━━━━━ Extracted records ━━━━━

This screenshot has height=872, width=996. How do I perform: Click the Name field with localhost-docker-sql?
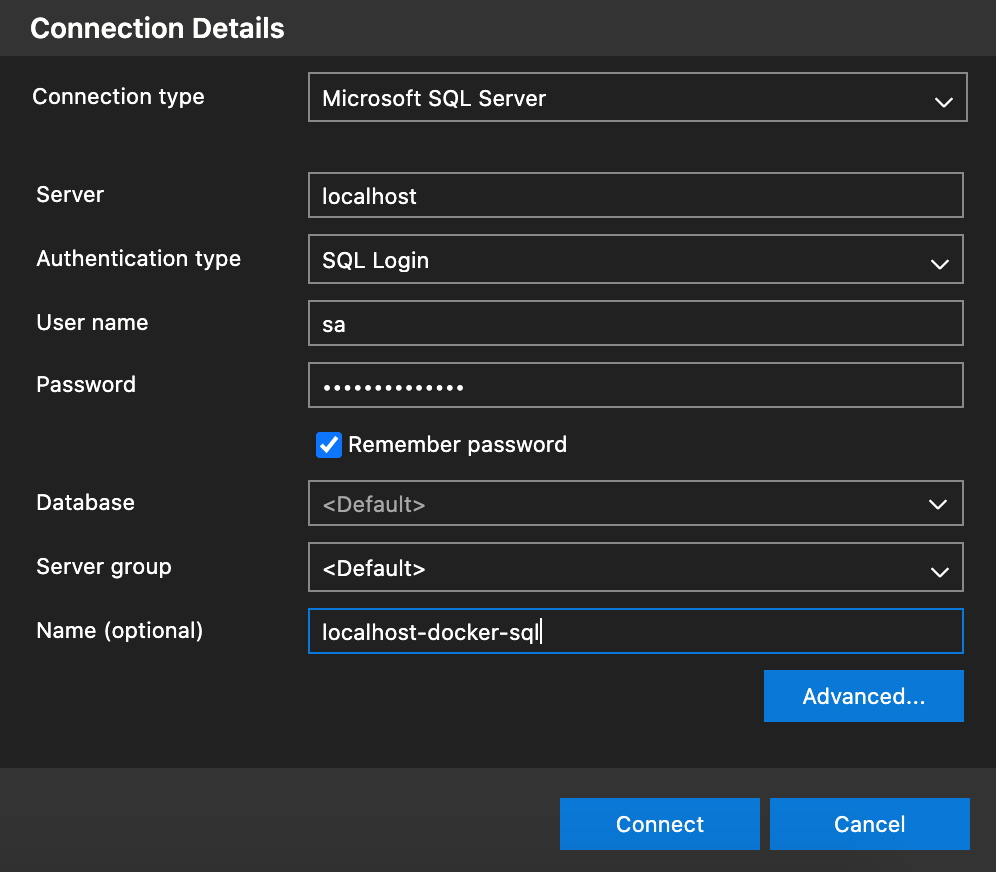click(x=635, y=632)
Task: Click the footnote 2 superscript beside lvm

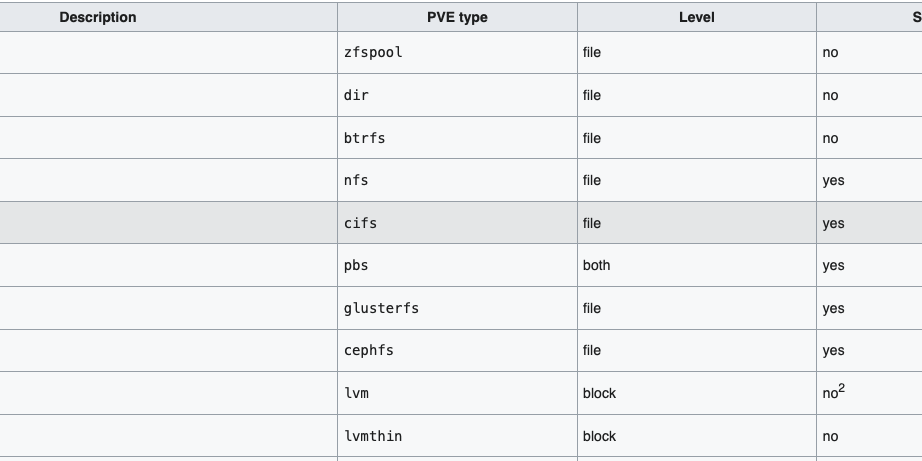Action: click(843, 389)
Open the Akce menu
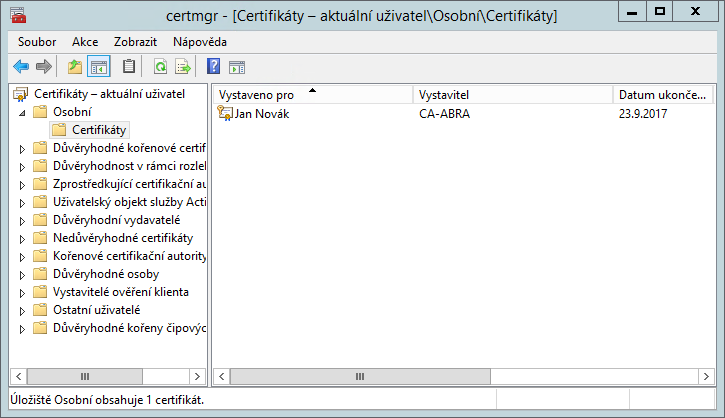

━━━━━

What is being asked ::
Rewrite every line of the entries above in full, but multiply each coordinate in the answers by 1.1 and round it to a whole number, rounding halves up. Omit the pictures.

The completed task ::
This screenshot has height=872, width=996. How do I perform: Click the Name field with localhost-docker-sql?
click(x=699, y=695)
Task: Click the footnote 2 superscript beside lvm

Action: click(927, 428)
Open the Akce menu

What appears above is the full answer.